Substance Abuse & Mental Health Services Administration


Last Updated: 9/24/2008

SAMHSA’s Resource Center to Promote Acceptance,
Dignity and Social Inclusion Associated with
Mental Health (ADS Center)

 

La Historia de Jeffrey

Elvira E. SearsCrecí en Long Island, Nueva York. Era un niño relativamente activo, y tenía dificultad para estar sentado en la escuela – estaba aburrido y lo hacía mejor con actividades prácticas. Cuando era adolescente, comencé a oír una voz que me daba órdenes. Estaba convencido de que Dios me hablaba. Por ejemplo, Dios me dijo que fuera a Florida y comenzara un movimiento de derechos civiles, de modo que tomé la tarjeta de crédito de mi padre y volé a Florida, donde fui arrestado por incitar una revuelta y perturbar la paz. Tuve muchos otros episodios e hice muchos viajes diferentes durante esos años. Una vez intenté montar mi bicicleta a Washington, DC, para hablar con el Presidente, pero me recogieron en Maryland. En un intento más tarde de visitar y hablar con el Presidente, me recogió la policía de Nueva York, y me negué a decirles mi nombre, porque Dios me dijo que si sabían quién era, me matarían. No había cometido ningún crimen y sabían que deliraba, de modo que me mandaron al hospital de Bellevue. Me quedé allí 10 días.

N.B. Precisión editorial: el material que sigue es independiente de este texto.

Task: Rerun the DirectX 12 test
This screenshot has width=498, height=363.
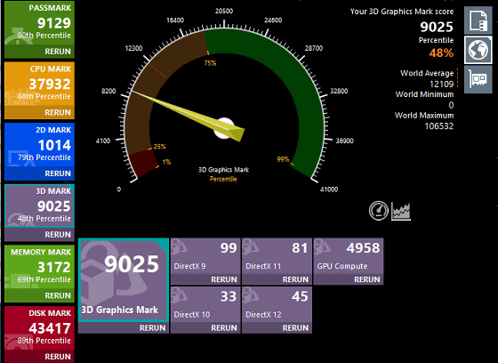Action: [x=295, y=328]
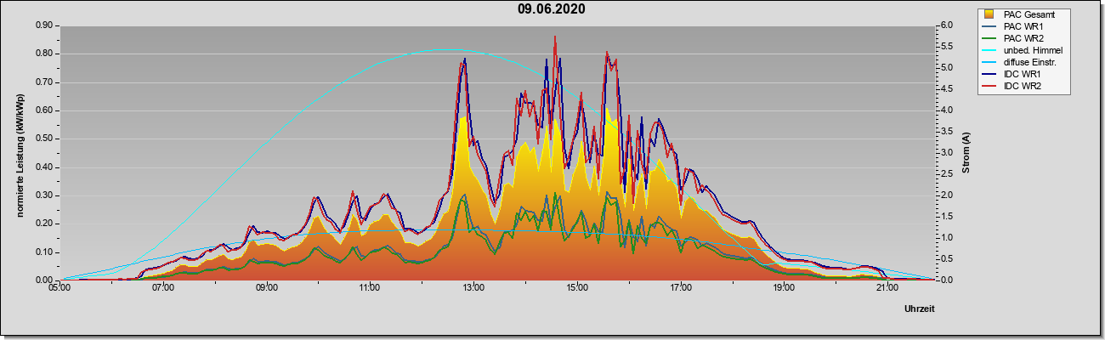Click the 09:00 time axis label

[x=267, y=288]
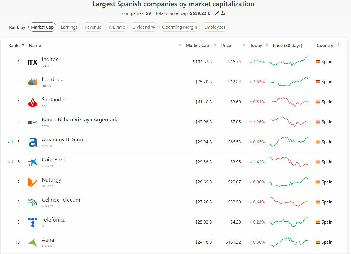Click the Inditex ITX logo
Screen dimensions: 351x254
click(x=32, y=62)
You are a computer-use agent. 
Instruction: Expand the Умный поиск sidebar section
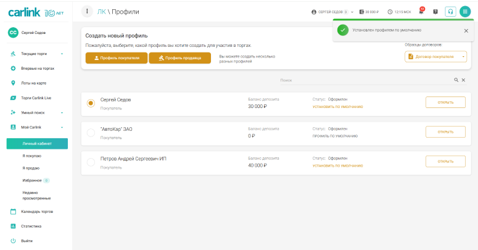click(x=62, y=112)
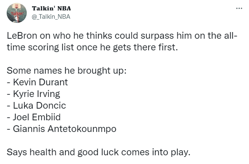
Task: Click the word "LeBron" in the tweet
Action: point(22,35)
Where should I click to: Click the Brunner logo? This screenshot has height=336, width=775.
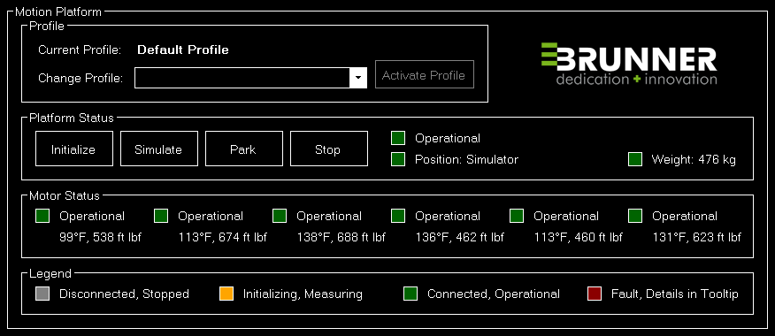tap(629, 64)
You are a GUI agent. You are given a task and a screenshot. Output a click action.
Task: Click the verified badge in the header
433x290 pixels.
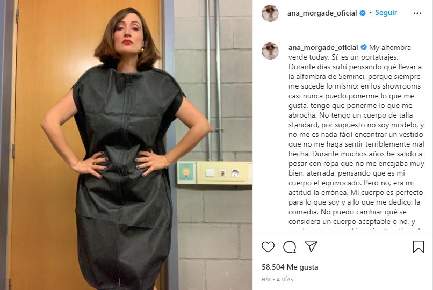[x=363, y=13]
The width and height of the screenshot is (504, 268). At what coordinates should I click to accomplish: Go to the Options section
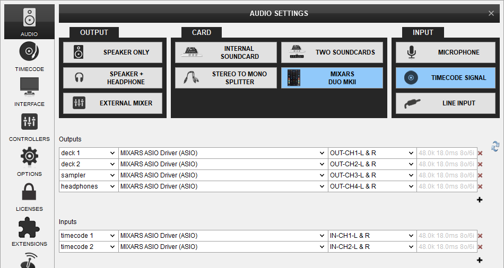pyautogui.click(x=29, y=162)
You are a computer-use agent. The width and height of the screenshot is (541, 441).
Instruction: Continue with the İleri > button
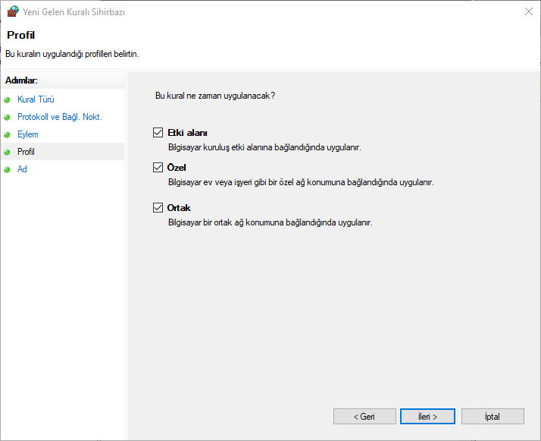click(x=427, y=417)
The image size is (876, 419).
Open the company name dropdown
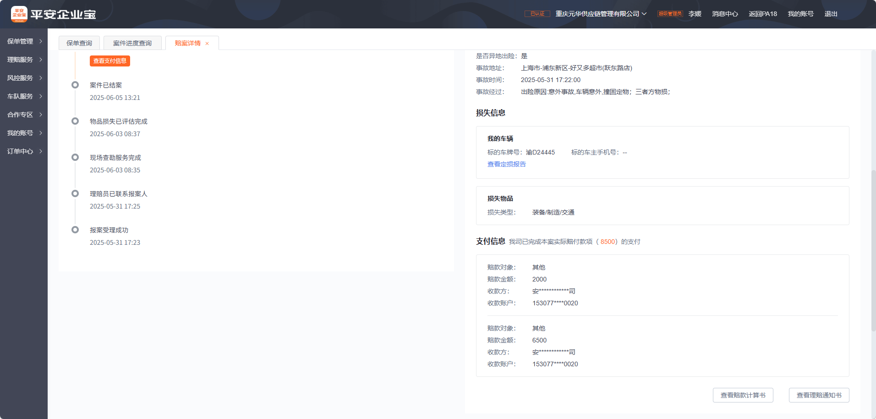[601, 14]
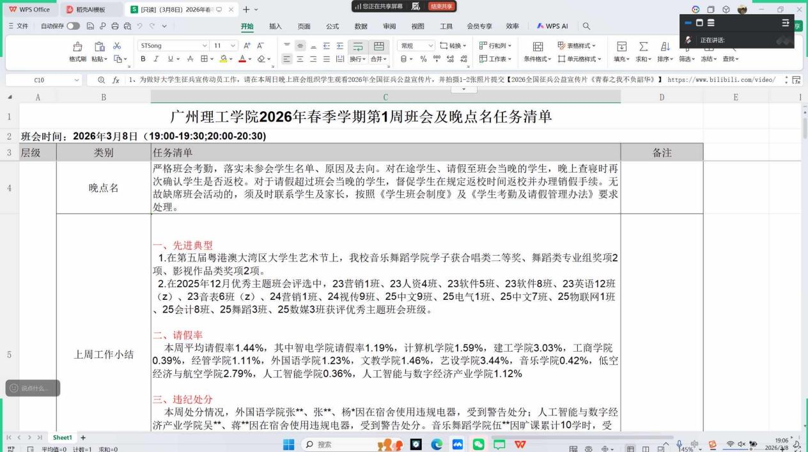Apply Bold formatting with the B icon
The height and width of the screenshot is (452, 808).
pyautogui.click(x=143, y=59)
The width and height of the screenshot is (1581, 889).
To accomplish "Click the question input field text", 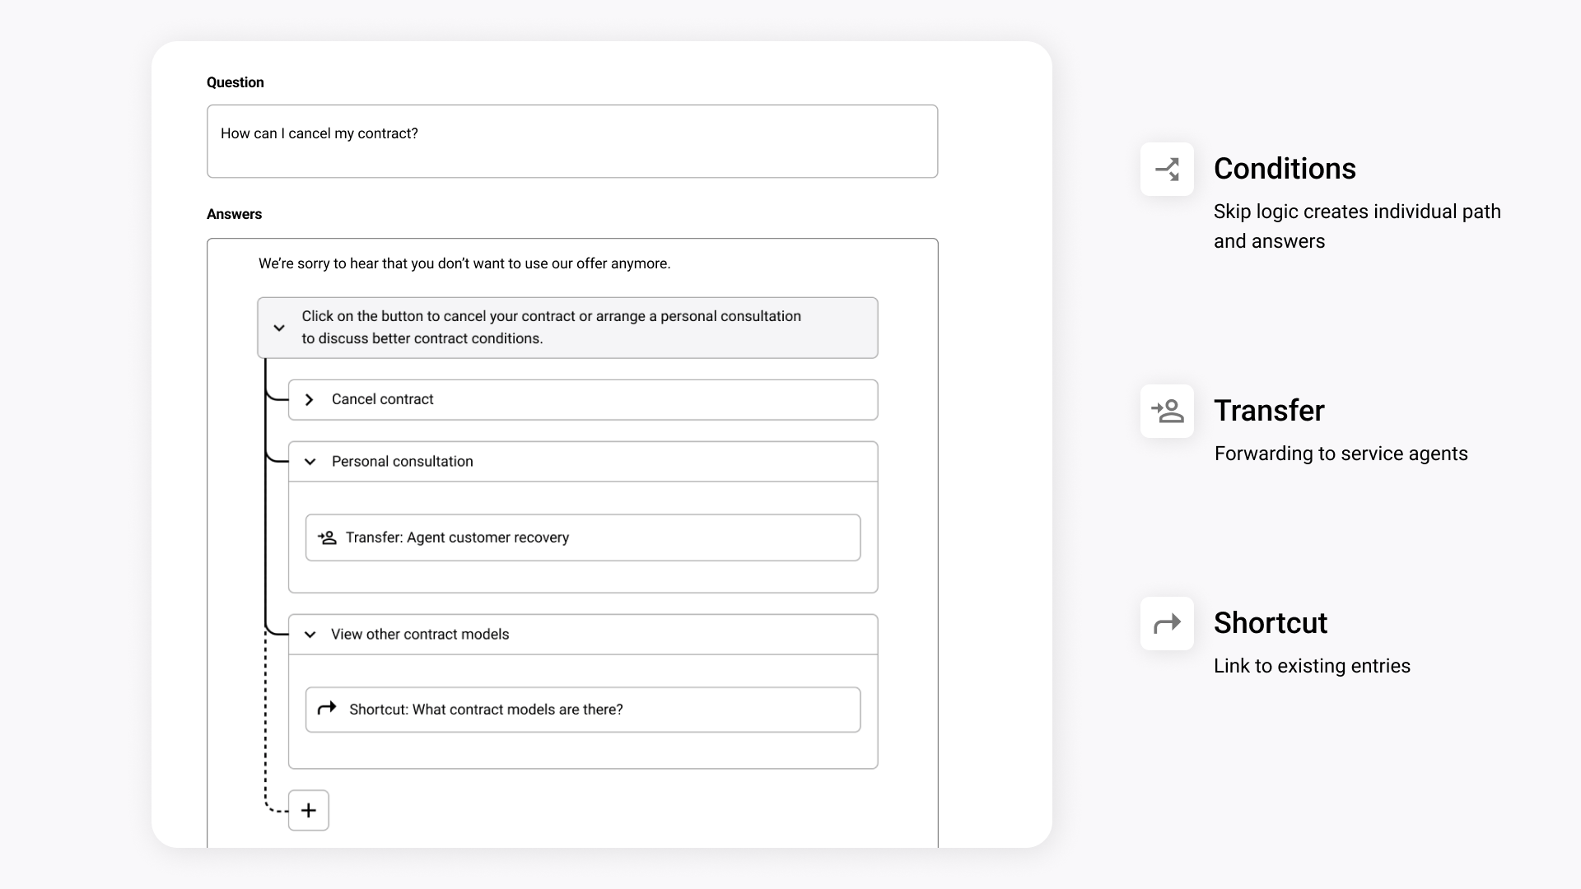I will point(319,133).
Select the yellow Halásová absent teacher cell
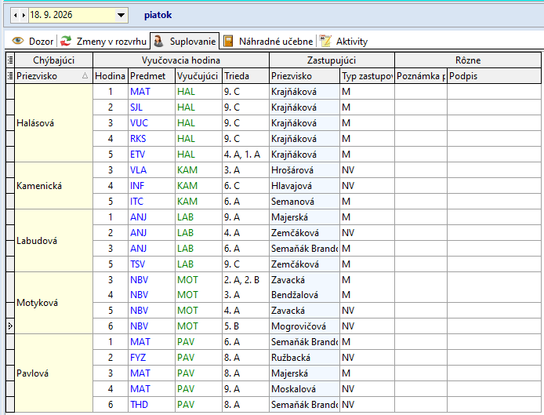544x415 pixels. tap(54, 123)
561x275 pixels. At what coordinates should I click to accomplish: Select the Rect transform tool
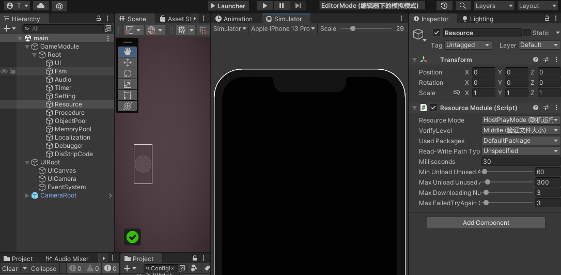pos(128,95)
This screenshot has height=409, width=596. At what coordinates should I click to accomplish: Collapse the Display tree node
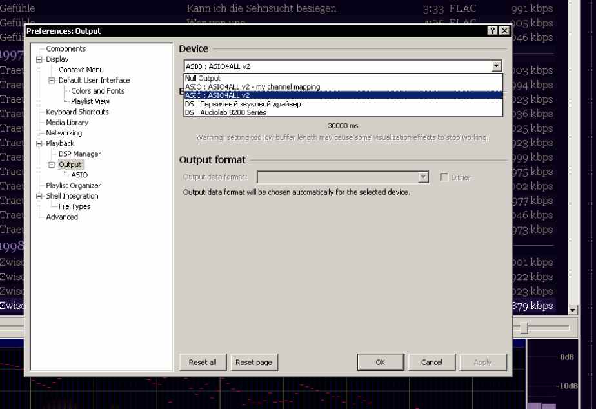pos(39,59)
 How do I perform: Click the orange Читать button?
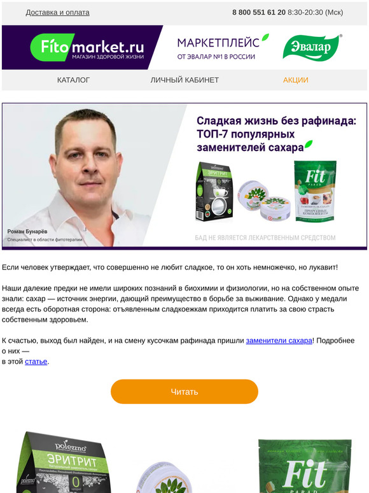(185, 392)
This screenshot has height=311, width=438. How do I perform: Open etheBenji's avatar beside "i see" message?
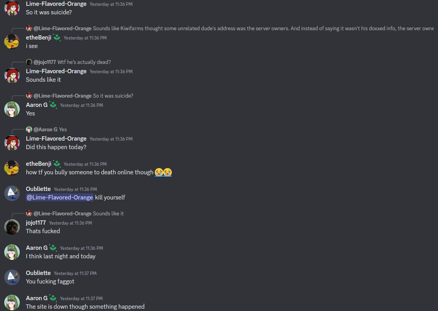coord(12,42)
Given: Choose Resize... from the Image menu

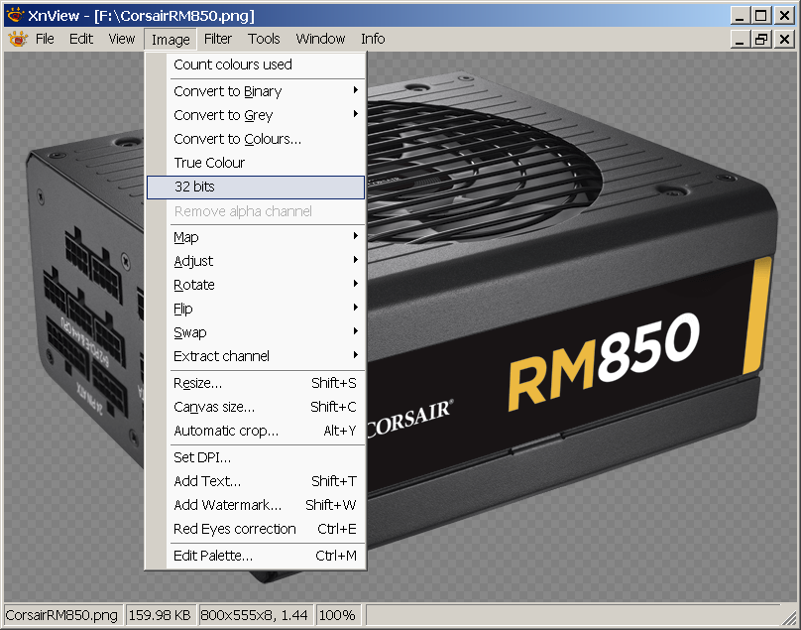Looking at the screenshot, I should (x=198, y=383).
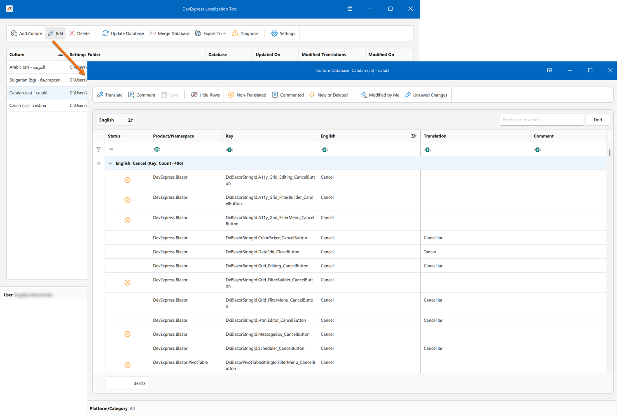Open the summary selector next to English
Viewport: 617px width, 415px height.
point(130,120)
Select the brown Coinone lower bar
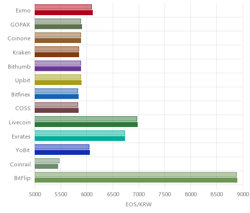250x213 pixels. coord(58,41)
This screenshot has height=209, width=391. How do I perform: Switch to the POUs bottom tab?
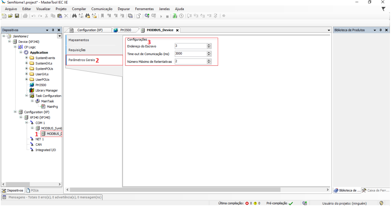point(33,191)
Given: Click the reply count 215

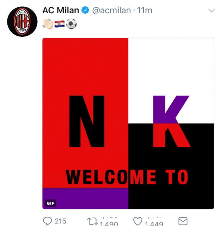Looking at the screenshot, I should tap(60, 221).
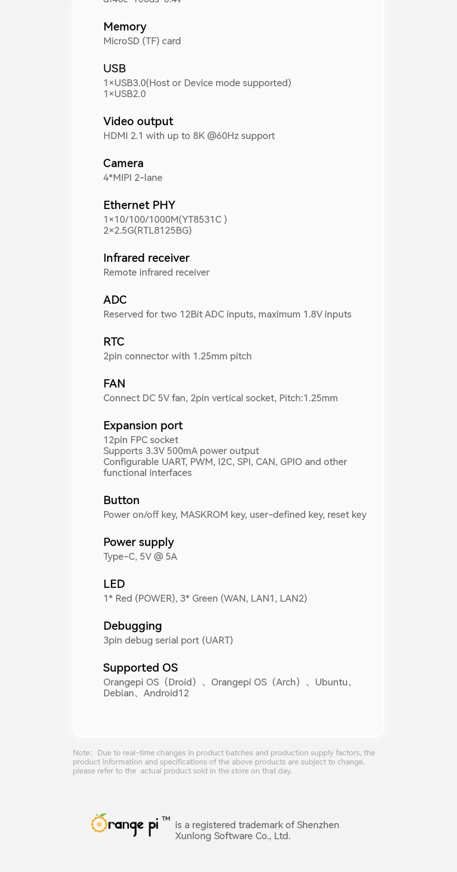Click the registered trademark statement text
The width and height of the screenshot is (457, 872).
257,830
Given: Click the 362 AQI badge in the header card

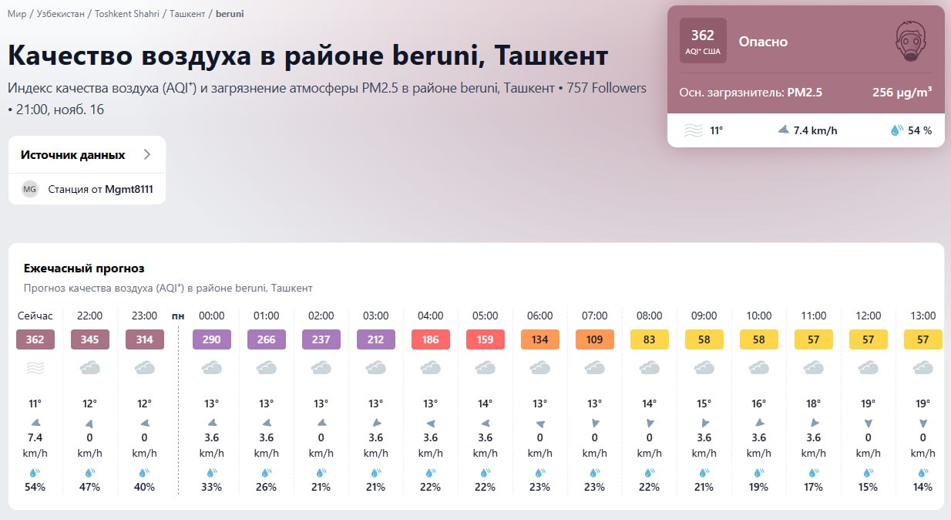Looking at the screenshot, I should pos(704,39).
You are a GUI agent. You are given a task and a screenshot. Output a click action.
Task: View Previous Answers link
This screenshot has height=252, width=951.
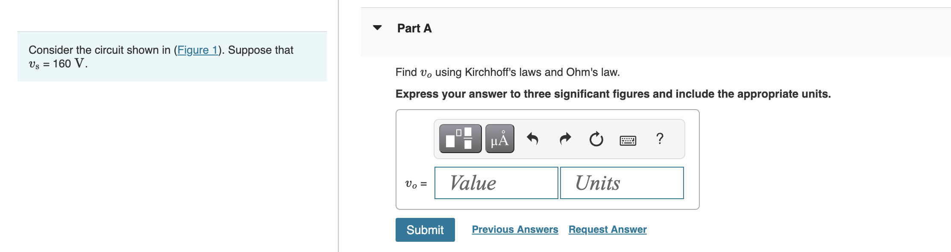515,229

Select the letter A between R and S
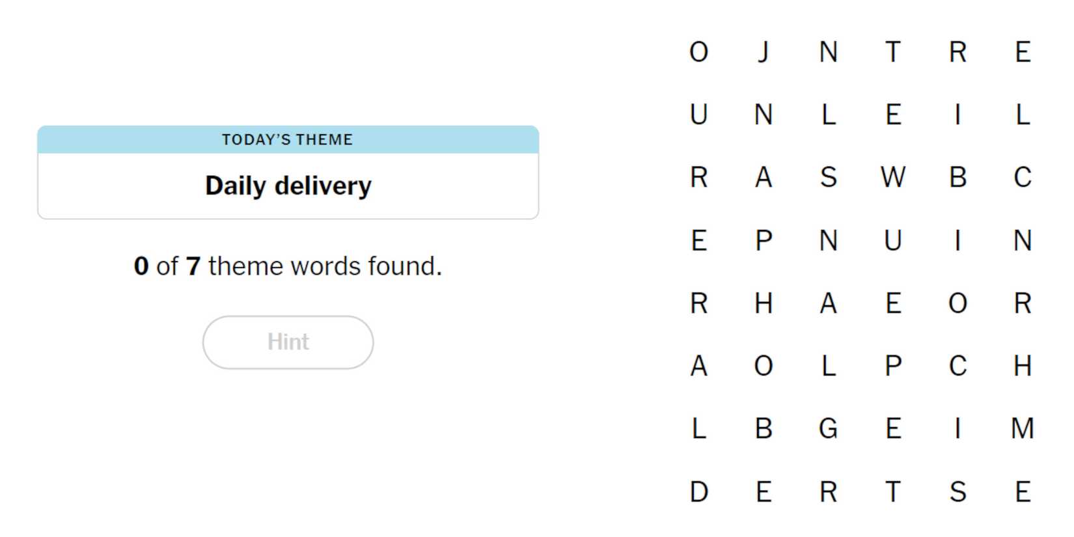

A los 13 años, tuve una alucinación auditiva que me dijo que me matara, de modo que tuve una sobredosis de pastillas. En el hospital local se decidió que para mi seguridad, me mandarían a cuidados de largo plazo. Me internaron en el hospital del estado, donde me mantuvieron por 9 meses. Me diagnosticaron con esquizofrenia y me recetaron diferentes tipos de medicación. También recibí terapia electro-convulsiva e hidroterapia. En ese momento, los medicamentos preferidos eran Thorazine, Stellizine, y Mellarile. Los efectos secundarios de esos medicamentos eran tan horribles que nunca continué durante mucho tiempo con ellos. Encontré que la mejor alternativa era la “auto-medicación”, abusando del alcohol y las drogas, lo cual hice a partir de los 14 años.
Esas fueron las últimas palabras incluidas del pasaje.